**** Dataset records

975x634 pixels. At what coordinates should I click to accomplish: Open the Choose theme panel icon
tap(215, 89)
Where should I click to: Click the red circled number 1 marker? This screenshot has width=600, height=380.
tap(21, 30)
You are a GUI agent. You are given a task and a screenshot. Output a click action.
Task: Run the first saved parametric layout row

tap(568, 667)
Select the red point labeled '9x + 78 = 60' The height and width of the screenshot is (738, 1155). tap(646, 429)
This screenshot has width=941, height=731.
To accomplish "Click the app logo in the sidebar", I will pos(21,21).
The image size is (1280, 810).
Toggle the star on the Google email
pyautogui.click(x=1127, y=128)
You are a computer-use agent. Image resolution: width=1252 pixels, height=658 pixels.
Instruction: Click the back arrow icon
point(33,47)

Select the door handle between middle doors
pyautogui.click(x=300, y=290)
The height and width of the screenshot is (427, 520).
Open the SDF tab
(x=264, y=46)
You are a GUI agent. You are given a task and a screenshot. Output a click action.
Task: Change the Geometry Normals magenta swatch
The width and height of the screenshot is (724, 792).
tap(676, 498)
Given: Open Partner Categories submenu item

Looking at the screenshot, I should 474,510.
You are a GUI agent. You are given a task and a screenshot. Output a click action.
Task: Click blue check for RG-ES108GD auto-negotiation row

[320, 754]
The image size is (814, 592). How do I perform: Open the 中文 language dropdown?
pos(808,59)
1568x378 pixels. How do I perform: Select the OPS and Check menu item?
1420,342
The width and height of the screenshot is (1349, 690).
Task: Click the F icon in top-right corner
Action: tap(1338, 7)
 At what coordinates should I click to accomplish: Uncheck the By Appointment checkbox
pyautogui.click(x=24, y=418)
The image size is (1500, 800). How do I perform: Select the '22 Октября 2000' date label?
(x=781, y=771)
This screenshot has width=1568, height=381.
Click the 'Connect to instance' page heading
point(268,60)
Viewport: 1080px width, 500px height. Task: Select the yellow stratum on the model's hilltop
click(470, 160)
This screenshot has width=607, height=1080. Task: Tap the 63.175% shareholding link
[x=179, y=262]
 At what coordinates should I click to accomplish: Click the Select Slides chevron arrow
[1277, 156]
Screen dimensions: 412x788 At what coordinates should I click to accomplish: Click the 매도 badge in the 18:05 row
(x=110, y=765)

********

* _Task brief_
Every record must be returned exactly.

* _Output below_
975x634 pixels. At what coordinates should I click to accomplish: Open the Choose theme panel icon
tap(215, 89)
Where should I click to: Click the red circled number 1 marker? This screenshot has width=600, height=380.
tap(21, 30)
You are a GUI agent. You are given a task and a screenshot. Output a click action.
Task: Run the first saved parametric layout row

tap(568, 667)
Select the red point labeled '9x + 78 = 60' The height and width of the screenshot is (738, 1155). tap(646, 429)
This screenshot has width=941, height=731.
To accomplish "Click the app logo in the sidebar", I will pos(21,21).
The image size is (1280, 810).
Toggle the star on the Google email
pyautogui.click(x=1127, y=128)
You are a computer-use agent. Image resolution: width=1252 pixels, height=658 pixels.
Instruction: Click the back arrow icon
point(33,47)

Select the door handle between middle doors
pyautogui.click(x=300, y=290)
The height and width of the screenshot is (427, 520).
Open the SDF tab
(x=264, y=46)
You are a GUI agent. You are given a task and a screenshot. Output a click action.
Task: Change the Geometry Normals magenta swatch
The width and height of the screenshot is (724, 792).
tap(676, 498)
Given: Open Partner Categories submenu item

Looking at the screenshot, I should 474,510.
You are a GUI agent. You are given a task and a screenshot. Output a click action.
Task: Click blue check for RG-ES108GD auto-negotiation row

[320, 754]
The image size is (814, 592). How do I perform: Open the 中文 language dropdown?
pos(808,59)
1568x378 pixels. How do I perform: Select the OPS and Check menu item?
1420,342
The width and height of the screenshot is (1349, 690).
Task: Click the F icon in top-right corner
Action: tap(1338, 7)
 At what coordinates should I click to accomplish: Uncheck the By Appointment checkbox
pyautogui.click(x=24, y=418)
The image size is (1500, 800). How do I perform: Select the '22 Октября 2000' date label?
(x=781, y=771)
This screenshot has width=1568, height=381.
Click the 'Connect to instance' page heading
point(268,60)
Viewport: 1080px width, 500px height. Task: Select the yellow stratum on the model's hilltop
click(470, 160)
This screenshot has width=607, height=1080. Task: Tap the 63.175% shareholding link
[x=179, y=262]
 At what coordinates should I click to accomplish: Click the Select Slides chevron arrow
[1277, 156]
Screen dimensions: 412x788 At what coordinates should I click to accomplish: Click the 매도 badge in the 18:05 row
(x=110, y=765)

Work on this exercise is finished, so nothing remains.